Interviewer: If you could convince a dozen of the world’s best philosophers who aren’t already doing EA-aligned research to work on topics of your choice, which questions would you want them to investigate?

Toby: I would want them to be thinking about what the most important moral issues in the world are — or could be — particularly if we haven’t found them all. If we’re missing major aspects of what could be good, then we need to understand that, as well as how we could be doing something terrible. That’s something that I think is a really important issue.

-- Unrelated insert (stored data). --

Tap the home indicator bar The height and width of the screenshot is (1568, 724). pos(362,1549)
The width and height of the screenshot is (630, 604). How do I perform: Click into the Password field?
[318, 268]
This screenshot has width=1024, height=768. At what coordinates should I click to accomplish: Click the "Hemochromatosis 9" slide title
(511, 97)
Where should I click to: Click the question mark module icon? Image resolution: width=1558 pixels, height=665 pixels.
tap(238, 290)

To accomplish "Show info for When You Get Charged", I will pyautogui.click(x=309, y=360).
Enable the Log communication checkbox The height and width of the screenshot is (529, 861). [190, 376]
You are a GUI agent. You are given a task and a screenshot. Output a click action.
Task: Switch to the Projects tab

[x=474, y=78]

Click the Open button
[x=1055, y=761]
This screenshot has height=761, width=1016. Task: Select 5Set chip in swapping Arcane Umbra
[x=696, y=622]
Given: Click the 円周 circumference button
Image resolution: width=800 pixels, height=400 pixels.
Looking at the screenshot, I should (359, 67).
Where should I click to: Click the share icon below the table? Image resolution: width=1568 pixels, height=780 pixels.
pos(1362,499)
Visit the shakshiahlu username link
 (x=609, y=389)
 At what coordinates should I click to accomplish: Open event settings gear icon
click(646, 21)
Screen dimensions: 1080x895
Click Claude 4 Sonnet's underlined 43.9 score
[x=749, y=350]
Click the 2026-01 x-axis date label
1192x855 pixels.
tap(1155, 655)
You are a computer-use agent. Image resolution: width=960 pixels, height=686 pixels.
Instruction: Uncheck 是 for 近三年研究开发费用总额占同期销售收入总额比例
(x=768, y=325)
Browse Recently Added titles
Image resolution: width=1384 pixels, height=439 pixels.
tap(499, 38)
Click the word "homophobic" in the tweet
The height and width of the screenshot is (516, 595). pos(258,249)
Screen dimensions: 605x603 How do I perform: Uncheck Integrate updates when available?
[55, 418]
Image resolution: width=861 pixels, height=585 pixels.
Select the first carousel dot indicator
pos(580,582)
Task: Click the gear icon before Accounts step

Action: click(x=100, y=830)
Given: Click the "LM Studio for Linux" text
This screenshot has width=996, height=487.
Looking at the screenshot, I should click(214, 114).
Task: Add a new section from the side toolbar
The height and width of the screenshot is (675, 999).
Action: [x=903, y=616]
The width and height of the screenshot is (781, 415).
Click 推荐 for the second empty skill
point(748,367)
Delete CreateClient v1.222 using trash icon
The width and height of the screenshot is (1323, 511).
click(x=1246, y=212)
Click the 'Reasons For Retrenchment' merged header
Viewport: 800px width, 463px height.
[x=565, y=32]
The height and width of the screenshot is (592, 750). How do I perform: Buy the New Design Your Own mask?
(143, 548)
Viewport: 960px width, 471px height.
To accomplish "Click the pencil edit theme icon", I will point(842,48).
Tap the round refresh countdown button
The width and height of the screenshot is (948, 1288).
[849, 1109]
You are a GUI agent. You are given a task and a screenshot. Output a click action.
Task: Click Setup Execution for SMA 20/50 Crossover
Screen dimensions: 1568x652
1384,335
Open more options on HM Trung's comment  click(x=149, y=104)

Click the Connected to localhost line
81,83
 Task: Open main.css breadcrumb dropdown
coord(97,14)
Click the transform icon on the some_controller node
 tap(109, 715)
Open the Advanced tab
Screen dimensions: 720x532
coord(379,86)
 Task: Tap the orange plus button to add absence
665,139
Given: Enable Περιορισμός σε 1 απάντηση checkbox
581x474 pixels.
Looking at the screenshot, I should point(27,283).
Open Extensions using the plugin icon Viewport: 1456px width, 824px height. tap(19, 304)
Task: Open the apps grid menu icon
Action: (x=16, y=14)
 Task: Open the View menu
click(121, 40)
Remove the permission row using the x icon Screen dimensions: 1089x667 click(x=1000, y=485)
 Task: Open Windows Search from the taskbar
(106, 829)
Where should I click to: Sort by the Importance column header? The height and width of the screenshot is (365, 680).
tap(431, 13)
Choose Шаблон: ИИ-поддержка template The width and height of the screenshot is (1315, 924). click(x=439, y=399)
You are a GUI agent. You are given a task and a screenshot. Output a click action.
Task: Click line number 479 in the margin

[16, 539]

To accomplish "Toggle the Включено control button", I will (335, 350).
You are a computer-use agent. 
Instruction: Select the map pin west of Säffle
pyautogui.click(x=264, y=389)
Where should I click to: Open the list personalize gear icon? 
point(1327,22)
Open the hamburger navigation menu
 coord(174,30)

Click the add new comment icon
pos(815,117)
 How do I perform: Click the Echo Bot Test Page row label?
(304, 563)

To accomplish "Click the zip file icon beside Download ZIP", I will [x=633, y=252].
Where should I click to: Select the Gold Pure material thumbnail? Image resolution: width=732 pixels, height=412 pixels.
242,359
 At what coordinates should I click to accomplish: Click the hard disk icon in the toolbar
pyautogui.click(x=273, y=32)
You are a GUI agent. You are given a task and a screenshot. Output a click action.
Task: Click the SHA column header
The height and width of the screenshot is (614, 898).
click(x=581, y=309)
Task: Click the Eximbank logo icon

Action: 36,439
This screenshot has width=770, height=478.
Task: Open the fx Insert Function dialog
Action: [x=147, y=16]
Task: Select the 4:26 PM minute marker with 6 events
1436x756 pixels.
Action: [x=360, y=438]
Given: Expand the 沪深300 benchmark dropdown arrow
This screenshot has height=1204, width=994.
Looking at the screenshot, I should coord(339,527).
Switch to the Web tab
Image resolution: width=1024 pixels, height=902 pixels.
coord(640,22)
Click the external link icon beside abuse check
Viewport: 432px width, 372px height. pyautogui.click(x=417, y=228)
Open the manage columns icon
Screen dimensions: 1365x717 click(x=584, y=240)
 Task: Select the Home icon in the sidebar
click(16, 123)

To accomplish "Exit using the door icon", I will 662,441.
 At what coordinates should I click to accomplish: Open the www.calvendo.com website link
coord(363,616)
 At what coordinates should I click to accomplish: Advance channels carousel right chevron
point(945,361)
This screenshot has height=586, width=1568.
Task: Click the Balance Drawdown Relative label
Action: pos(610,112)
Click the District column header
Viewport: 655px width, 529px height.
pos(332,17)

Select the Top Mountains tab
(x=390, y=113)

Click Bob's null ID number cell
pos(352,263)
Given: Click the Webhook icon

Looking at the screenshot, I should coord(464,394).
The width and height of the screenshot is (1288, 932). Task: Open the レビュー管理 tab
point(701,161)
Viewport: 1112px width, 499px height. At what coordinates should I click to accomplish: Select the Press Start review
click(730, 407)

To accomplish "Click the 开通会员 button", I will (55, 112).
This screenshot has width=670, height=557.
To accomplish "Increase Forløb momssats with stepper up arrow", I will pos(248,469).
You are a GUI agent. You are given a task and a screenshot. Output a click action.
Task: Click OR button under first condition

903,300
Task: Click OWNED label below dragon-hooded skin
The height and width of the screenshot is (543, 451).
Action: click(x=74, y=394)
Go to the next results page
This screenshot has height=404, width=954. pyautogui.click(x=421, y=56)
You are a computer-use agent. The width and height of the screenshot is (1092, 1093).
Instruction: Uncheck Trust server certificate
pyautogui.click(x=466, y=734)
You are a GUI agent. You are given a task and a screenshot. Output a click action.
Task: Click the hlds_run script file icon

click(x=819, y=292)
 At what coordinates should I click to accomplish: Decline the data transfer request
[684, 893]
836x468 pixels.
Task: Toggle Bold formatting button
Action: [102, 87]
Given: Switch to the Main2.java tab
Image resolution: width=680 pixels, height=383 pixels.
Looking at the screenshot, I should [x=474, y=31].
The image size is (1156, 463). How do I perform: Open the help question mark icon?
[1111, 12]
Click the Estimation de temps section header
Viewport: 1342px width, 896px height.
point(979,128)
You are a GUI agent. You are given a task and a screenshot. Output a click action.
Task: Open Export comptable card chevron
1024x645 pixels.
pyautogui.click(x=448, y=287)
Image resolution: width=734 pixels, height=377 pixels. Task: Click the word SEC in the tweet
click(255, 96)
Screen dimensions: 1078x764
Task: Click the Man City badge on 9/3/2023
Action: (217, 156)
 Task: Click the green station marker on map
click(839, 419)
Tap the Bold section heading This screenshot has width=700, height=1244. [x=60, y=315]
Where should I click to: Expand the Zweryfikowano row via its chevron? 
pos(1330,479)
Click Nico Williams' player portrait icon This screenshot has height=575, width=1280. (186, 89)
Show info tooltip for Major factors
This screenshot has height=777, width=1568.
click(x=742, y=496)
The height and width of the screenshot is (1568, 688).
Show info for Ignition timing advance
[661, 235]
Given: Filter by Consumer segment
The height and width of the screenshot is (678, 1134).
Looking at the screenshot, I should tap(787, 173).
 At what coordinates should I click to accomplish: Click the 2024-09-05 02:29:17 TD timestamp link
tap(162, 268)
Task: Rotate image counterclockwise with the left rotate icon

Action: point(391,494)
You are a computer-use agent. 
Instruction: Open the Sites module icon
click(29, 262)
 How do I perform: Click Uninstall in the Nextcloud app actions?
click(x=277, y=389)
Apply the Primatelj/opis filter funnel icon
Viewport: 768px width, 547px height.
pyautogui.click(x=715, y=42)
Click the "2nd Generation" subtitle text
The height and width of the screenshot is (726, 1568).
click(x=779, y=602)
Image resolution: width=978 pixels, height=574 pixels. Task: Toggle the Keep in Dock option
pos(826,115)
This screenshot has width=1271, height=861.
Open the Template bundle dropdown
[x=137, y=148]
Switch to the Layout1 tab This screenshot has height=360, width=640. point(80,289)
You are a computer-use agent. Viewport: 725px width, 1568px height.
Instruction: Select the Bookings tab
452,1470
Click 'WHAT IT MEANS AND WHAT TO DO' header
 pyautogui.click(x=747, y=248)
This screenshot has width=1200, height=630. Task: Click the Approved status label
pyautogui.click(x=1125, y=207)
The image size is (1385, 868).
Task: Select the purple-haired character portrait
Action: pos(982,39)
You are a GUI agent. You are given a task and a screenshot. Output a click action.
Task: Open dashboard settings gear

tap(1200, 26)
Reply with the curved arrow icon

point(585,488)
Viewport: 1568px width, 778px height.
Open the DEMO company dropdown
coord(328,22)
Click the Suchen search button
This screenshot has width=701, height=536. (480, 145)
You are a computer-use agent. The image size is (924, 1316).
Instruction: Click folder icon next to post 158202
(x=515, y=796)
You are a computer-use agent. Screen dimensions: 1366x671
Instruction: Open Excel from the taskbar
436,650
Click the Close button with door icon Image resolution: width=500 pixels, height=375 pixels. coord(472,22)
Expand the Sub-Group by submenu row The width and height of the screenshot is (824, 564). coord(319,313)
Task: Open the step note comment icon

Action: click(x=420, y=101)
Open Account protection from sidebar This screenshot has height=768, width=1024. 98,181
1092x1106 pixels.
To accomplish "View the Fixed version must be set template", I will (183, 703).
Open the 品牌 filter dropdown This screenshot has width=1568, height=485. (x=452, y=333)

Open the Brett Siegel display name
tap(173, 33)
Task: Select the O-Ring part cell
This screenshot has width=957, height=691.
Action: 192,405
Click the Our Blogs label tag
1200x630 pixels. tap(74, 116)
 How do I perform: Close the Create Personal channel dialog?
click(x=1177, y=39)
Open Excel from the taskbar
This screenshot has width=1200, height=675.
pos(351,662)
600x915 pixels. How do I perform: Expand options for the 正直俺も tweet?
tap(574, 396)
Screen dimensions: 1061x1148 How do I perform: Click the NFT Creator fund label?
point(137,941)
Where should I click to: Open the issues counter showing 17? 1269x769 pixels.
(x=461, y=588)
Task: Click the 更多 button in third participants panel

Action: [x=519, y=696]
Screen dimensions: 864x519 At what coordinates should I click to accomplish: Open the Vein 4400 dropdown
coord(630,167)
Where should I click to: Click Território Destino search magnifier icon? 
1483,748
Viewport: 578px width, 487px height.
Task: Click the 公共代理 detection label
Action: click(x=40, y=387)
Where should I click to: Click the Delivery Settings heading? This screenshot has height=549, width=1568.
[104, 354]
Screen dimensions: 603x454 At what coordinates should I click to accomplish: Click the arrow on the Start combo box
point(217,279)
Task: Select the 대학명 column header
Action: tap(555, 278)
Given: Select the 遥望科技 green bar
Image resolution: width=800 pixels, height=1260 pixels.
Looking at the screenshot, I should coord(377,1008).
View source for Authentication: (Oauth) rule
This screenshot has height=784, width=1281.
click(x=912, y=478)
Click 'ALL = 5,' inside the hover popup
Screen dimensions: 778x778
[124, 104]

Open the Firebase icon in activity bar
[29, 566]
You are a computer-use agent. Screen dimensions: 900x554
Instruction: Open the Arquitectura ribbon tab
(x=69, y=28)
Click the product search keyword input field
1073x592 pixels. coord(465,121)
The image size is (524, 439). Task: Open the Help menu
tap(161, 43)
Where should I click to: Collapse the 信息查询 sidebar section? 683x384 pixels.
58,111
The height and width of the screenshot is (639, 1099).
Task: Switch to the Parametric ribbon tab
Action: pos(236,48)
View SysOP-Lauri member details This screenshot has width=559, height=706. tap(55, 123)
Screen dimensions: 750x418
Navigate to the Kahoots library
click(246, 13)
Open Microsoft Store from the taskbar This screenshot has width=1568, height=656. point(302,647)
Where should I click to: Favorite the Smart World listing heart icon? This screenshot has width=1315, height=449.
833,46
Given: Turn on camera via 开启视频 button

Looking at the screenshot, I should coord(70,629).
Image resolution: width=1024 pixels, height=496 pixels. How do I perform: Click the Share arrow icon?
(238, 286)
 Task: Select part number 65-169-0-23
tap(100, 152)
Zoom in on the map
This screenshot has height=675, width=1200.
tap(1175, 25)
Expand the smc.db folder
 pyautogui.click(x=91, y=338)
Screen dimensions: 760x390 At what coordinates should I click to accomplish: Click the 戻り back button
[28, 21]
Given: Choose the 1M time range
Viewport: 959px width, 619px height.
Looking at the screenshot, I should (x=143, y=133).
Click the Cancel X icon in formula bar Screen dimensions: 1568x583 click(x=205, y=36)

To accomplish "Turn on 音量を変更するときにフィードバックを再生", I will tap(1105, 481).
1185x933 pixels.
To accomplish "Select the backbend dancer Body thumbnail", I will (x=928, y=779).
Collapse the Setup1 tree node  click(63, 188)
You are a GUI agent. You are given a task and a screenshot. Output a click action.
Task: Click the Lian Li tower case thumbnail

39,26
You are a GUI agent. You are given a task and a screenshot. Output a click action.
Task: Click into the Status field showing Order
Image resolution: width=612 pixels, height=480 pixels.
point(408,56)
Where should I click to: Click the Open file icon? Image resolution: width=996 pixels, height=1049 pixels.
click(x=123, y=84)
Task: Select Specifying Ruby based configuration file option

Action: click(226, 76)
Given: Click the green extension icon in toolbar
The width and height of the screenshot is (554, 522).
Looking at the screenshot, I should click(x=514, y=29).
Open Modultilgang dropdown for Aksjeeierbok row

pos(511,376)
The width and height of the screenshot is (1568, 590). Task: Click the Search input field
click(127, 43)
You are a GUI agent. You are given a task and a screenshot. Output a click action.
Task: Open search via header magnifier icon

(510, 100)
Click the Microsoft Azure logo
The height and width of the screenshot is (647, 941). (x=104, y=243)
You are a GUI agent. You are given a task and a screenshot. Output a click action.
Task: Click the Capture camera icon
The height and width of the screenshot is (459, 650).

A lot of moral philosophy takes practices which are current today. It looks at something like lying or stealing, or even some kind of subtle practices, such as new ways people engage with one another online, say, or fake news. Philosophers then try to understand that practice and get to the bottom of what’s wrong and right with it, how it works, and what’s particular about it. But they’re not considering that maybe there are just a lot of practices we’re not even engaging in, which are much more important than the things we actually are doing or talking about.

Another more central [answer] is I’d get them to look at existential risk. There are very few people working on existential risk in general — almost none. This is something that was very apparent to me while writing the book. And there are a large number of key insights about existential risks that have been uncovered over time — many of which appeared in Nick Bostrom’s 2002 paper, in which he introduced existential risk — but there were many before that, and there have been some after.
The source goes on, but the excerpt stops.